Goal of the exercise: Write out the following material word for word, leaving out the pictures.

** begin Input **

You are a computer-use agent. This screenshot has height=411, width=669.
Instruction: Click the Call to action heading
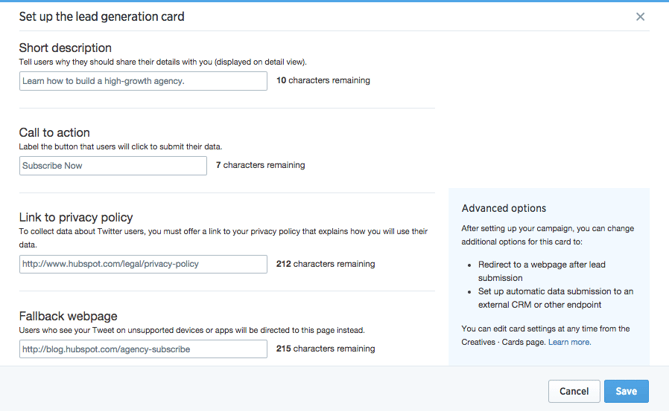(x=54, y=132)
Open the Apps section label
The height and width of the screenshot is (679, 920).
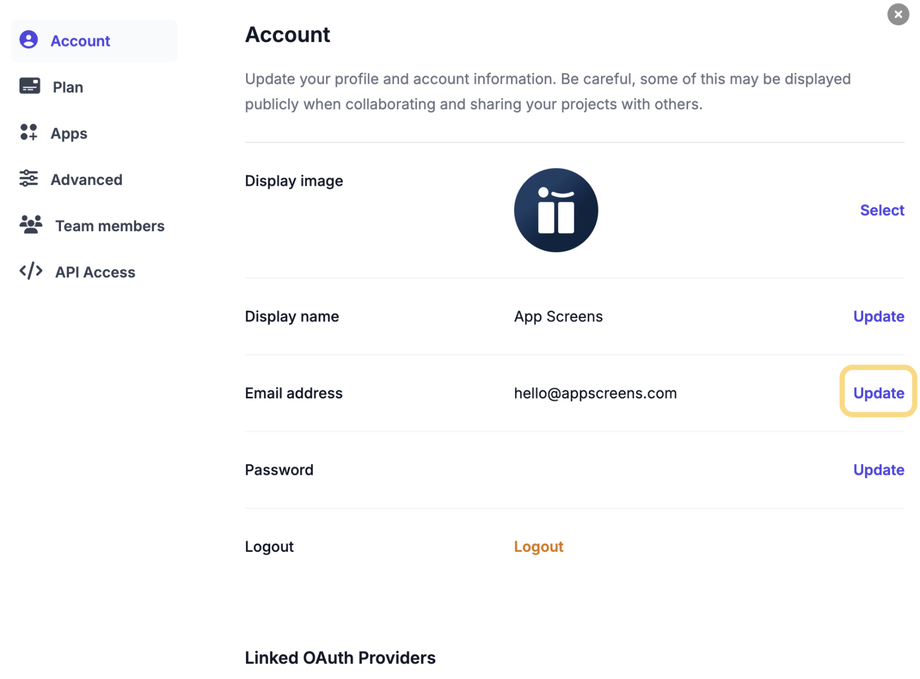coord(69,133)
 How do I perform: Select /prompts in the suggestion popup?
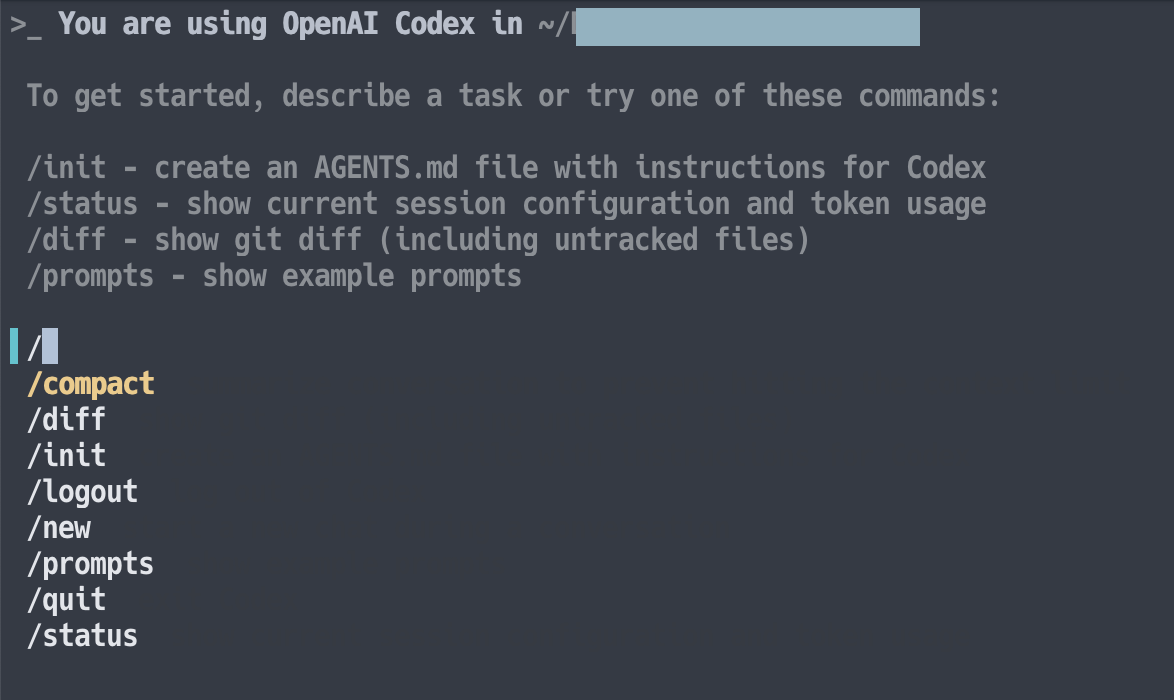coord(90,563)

** end Input **

Written reply:
You are a computer-use agent. This screenshot has height=411, width=669.
Instruction: Click the Call to action heading
(x=54, y=132)
Open the Apps section label
The height and width of the screenshot is (679, 920).
coord(69,133)
 How do I perform: Select /prompts in the suggestion popup?
coord(90,563)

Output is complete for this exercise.